O advogado Marlus Arns de Oliveira provocou a plateia a pensar sobre o que trouxe o sistema penal brasileiro a essa realidade. “Enquanto não tivermos alternativas de desencarceramento, não é encontraremos a solução. Esse projeto é um projeto de encarceramento”, iniciou. “É preciso entender como chegamos até aqui”, disse o doutor em Direito pela PUC Paraná.

Ele relembrou sua atuação desde 1999, quando atuava na CC5 no Banestado. ”A jurisprudência foi firmada a consolidada. Essa é uma realidade”, disse Oliveira. “Temos uma parcela de responsabilidade em termos deixado esse cenário chegar aqui. Temos inúmeros réus condenados por organização criminosa, cujos corréus não estão na mesma fase da operação”, analisou Oliveira.

Arns de Oliveira observou que quando o então ministro da Justiça Alexandre de Moraes apresentou um projeto de alteração na legislação penal, a advocacia criticou.
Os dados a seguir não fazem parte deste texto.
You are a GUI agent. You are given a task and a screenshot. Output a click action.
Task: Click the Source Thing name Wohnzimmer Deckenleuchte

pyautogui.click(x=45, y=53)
Para ele, agora vem um projeto pior e o anterior já não parece mais tão ruim. “Os dois projetos são péssimos. Daqui a pouco vem um pior ainda”, disse ele alertando sobre a possibilidade acabar sendo aprovada a proposta que não pareça tão ruim.

O expositor disse ter certa boa vontade com relação ao plea bargain. “O projeto tem pontos que nós podemos acrescentar. Precisamos apresentar soluções. Não adianta termos críticas ao projeto e não apresentarmos algo novo”, ressaltou.

Com relação ao novo tratamento legal das organizações criminosas, tema que intitulou sua exposição, o advogado criticou o fato de determinadas organizações serem nominadas na proposta do governo. “Daremos a essas instituições um caráter oficial que elas não merecem ter e corremos o risco de nominar movimentos sociais como organizações criminosas em determinado momento, dependendo do contexto e do governo”, avaliou Arns.

Confisco alargado

O secretário-geral da OAB Paraná, Rodrigo Sánchez Rios fez uma exposição sobre o confisco alargado. O Projeto Antricrime prevê a perda “dos bens correspondentes à diferença entre o valor do patrimônio do condenado e aquele que seja compatível com seu rendimento lícito”.

Para Rios, o crime não pode compensar e a Constituição Federal é clara em relação ao assunto ao definir no artigo 5º, parágrafo XLV que “nenhuma pena passará da pessoa do condenado, podendo a obrigação de reparar o dano e a decretação do perdimento de bens ser, nos termos da lei, estendidas aos sucessores e contra eles executadas, até o limite do valor do patrimônio transferido”.

Rios considera necessárias medidas mais incisivas do ponto de vista do confisco de bens. “O sistema criminal precisa ser repensado. Precisamos ao máximo lutar pelas garantias dos profissionais, mas sem ignorar nossa realidade”, disse. “Todos nós queremos uma país melhor e um país mais justo. Temos que respeitar as garantias, mas não posso ignorar que a criminalidade é diversa”, considerou o advogado que também é professor da PUC.

Ele mencionou ainda que a natureza da colaboração premiada ainda é pouco compreendida, pois não é penal, é civil. “A essência do negócio jurídico personalíssimo é civil”, apontou. “É preciso menos retórica, mais objetividade. Saudades do Pontes de Miranda!”, declarou ao concluir sua exposição.

Ao debater com colegas e ter seu posicionamento mais compatível com o Projeto Anticrime questionado, ele argumentou: “O capitalismo não pode gerar dinheiro por meio da fraude, não pode gerar renda por meio de crime”. E completou: “ Precisamos de menos direito penal, mas temos que ter direito penal. Isso aqui não é a Dinamarca”, finalizou Rios.